Soviet Ukrainian science fiction writer and engineer

Vladimir Ivanovich Savchenko (Володимир Іванович Савченко; Владимир Иванович Савченко) was a Soviet Ukrainian science fiction writer and engineer.

Born on February 15, 1933, in Poltava, he studied at the Moscow Power Engineering Institute and was an electronics engineer. Savchenko, who wrote in Russian published his first short stories in the late 1950s, and his first novel (Black Stars) in 1960. His works were often self-published. Savchenko also authored several texts about physics and engineering, including the article "Sixteen New Formulas of Physics and Cosmology," which he considered to be his most important scientific text.

As of today, Savchenko's works have been published in 29 countries and have been translated into many of the world's languages.

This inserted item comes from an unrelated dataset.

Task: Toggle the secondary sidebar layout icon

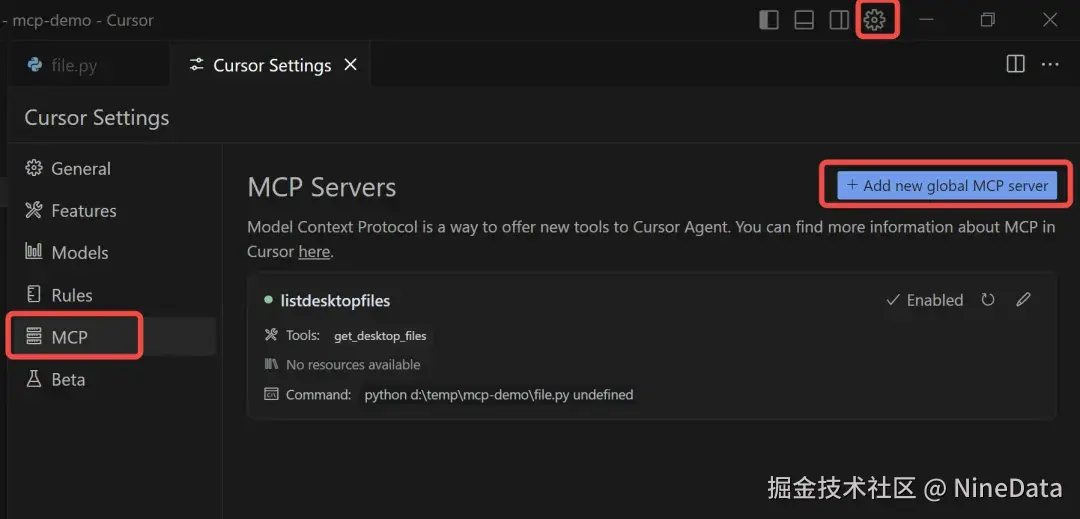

He was found dead on January 19, 2005, in Kyiv. He was 71 years old.

==Biography==
Savchenko was a graduate of the Moscow Power Engineering Institute. He worked at the V.M. Glushkov Institute of Cybernetics in Kyiv.

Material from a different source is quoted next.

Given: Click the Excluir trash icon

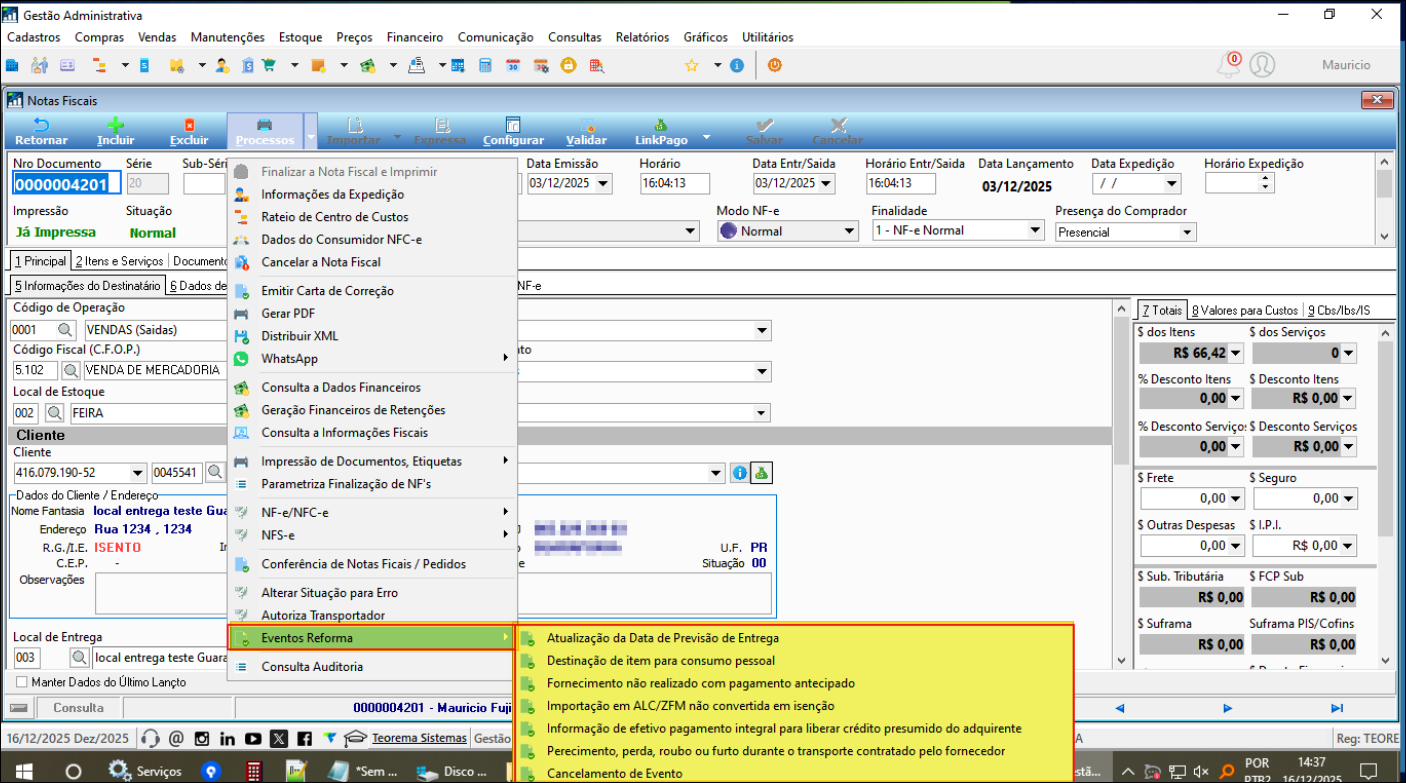Looking at the screenshot, I should (x=189, y=126).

His first publication, "Toward the Stars" (1955), identified the author as an advocate of science fiction that was interested in exploring the heuristic potential of the personality. In 1956, Savchenko's story "The Awakening of Professor Bern" was published. Of publications in his native Ukrainian language, the most well-known is the story "The Ghost of Time" (1964).

In the novel Black Stars, Savchenko investigated the boundaries of traditional science, putting forward original hypotheses. In particular, Savchenko's 1959 novel The Second Expedition to the Strange Planet (known in English as The Second Oddball Expedition) explored the political nuances revealed by contact with crystalline forms of life. Savchenko positioned himself as an adherent of the cybernetic view of society and the living organism, consistently developing different aspects of the process of self-discovery. After the 1967 publication of the novel Self-Discovery, in which Savchenko warned about the ethical problems involved in the creation of clones, Savchenko occupied the leading position in Soviet science fiction.

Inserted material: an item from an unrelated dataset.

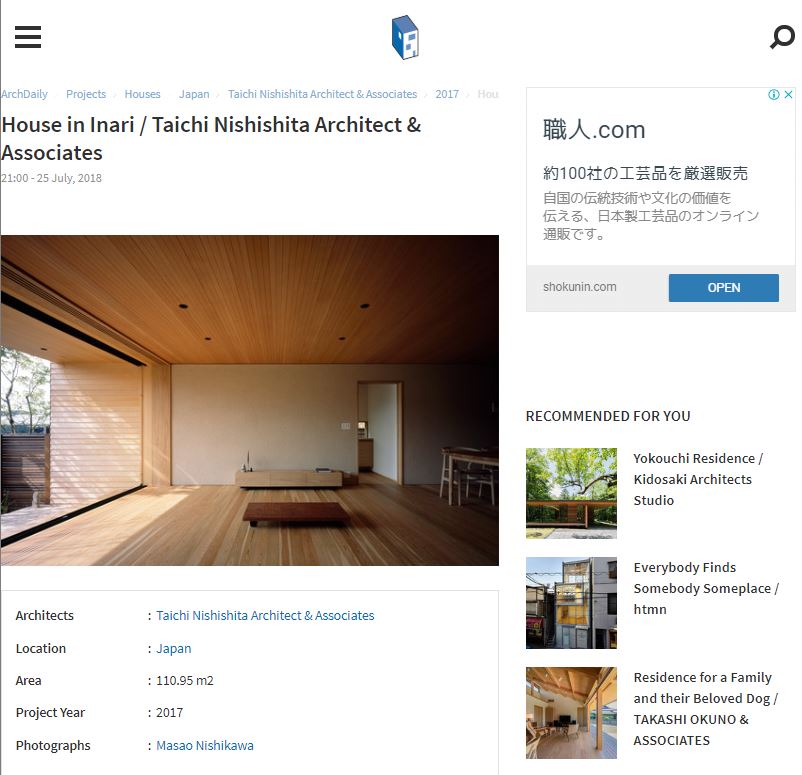
Task: Close the shokunin.com advertisement
Action: [789, 95]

In 1973, the twenty five-volume collection Library of Contemporary Fantastic Literature was published under the name Anthology, in which an abbreviated version of Savchenko's programmatic story "The Trial of Truth" appeared. The collection included the best publications of the largest and most popular science fiction authors of the United States, Great Britain, Japan, and France. In Savchenko's story, the protagonist, Dmitri Kaluzhnikov, makes a fundamental discovery that leads to the merging of Dmitri's individuality with an intelligent substance, with the ensuing catastrophic effect of the creation of a new Tunguska meteorite. The story became a cult text for an entire generation of young Soviet engineers.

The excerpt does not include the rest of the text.